You can use a backup to restore a cluster to a prior state or to a differently configured appliance. You can also use a backup to move a cluster from an appliance to a virtual cluster, or vice versa.

In summary, here are the important considerations when choosing the backup strategy:

Purpose

Restore a cluster to a prior state.

Move a cluster to a different hardware, cloud, or VMware appliance.

Change a cluster that is not High Availability (HA) to a High Availability cluster, or change a High Availability cluster to a cluster that is not High Availability.

Restore to a cluster that runs a different release from the one where the backup was taken.

Storage

Several options:

  • Outside the cluster on a local disk

  • Outside the cluster on an NAS disk

  • You can back up an AWS cluster using an S3 bucket.

  • You can back up a GCP cluster using a GCS bucket.

Advantages
  • Very stable.

  • Can be used to recover from data loss or corruption, even if the cluster is destroyed.

  • Can be full, lightweight, or dataless.

Limitations
  • Requires deleting the existing cluster first.

  • You are responsible for validating your backup configuration as viable for restoring a cluster.

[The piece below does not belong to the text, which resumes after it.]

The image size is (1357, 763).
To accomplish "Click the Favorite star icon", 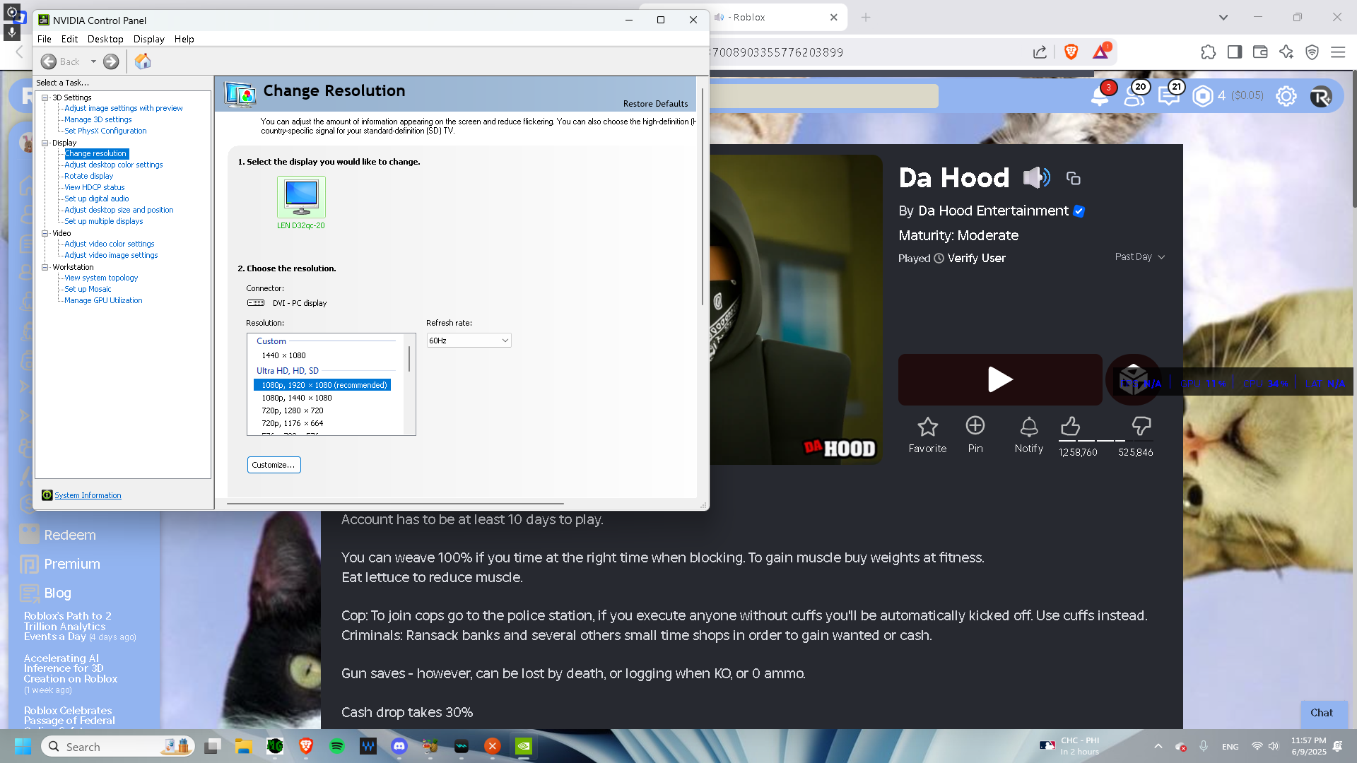I will click(927, 427).
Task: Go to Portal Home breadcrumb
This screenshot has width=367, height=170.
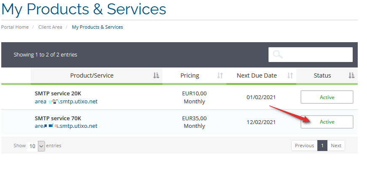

  • Backups do not copy over anything that is in the home directories or root partitions of an instance. If you routinely add flat files or scripts directly, make separate copies of these flat files and scripts.

  • Best practice recommends you to maintain multiple backups.

  • Typically, very large in memory size.

Offline backup cluster

The most robust strategy for backup and recovery requires having a backup cluster offline that is kept in sync with the production cluster. Then, if the production cluster fails, the backup cluster can be drafted to take its place with minimal loss of work and disruption to operations.

Details on this architecture, and instructions on setting it up, are available in the ThoughtSpot Disaster Recovery Guide.

Use secondary disks or your NAS bucket for backups and snapshots. Do NOT use the primary disk, at locations such as /tmp, /home/admin or /export/home/admin.